Tesla CEO Elon Musk said he isn’t encouraging anyone to go heavily in on crypto, even dogecoin — despite his rampant love for the token.
“I’m not advising anyone to buy crypto or bet the farm on Dogecoin,” said Musk, speaking virtually at The Wall Street Journal’s CEO Council Summit in London, according to the WSJ.
Musk has had a long relationship with dogecoin, having promoted it on Saturday Night Live, bought it for his son and even offered to work with its developers to make it more suitable for wider adoption. He even followed through with his commitment to temporarily turn the Twitter logo into a dogecoin image after buying the company.
In the conference, he also explained why he was such a fan. “Dogecoin is my favorite cryptocurrency because it has the best humor and has dogs,” he added.
Last week, Binance CEO Changpeng Zhao expressed surprise that dogecoin had not yet faded away and said Musk might have played a role in extending the memecoin’s lifespan.
Musk’s cautious advice may be in light of his particular influence on the market.
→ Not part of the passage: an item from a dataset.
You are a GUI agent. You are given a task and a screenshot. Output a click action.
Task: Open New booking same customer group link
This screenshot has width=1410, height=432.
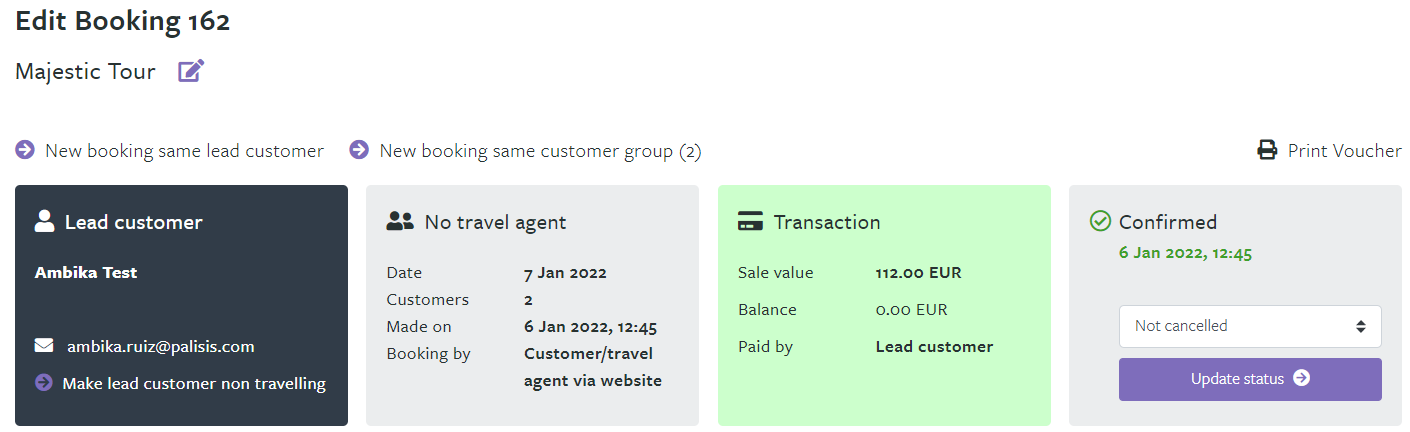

In 2018, he paid a $20 million penalty to the U.S. Securities and Exchange Commission for making a weed joke about Tesla’s stock price and inadvertently pumping it by 6%.
Musk’s comments come as the cryptocurrency market is facing a sell-off. Bitcoin, the largest cryptocurrency by market capitalization, has lost more than 50% of its value since its all-time high in November 2021. Other cryptocurrencies have fared even worse, with some losing more than 90% of their value.
The sell-off has been driven by a number of factors, including rising interest rates, inflation, and the ongoing war in Ukraine. However, some analysts believe that Musk’s comments may also be playing a role.
“Musk’s comments are likely to further dampen sentiment in the cryptocurrency market,” said Edward Moya, senior market analyst at Oanda. “He is one of the most influential people in the space, and his words carry a lot of weight.”
Moya added that the sell-off in the cryptocurrency market is likely to continue in the near term. “We are likely to see more volatility in the market as investors continue to assess the risks,” he said.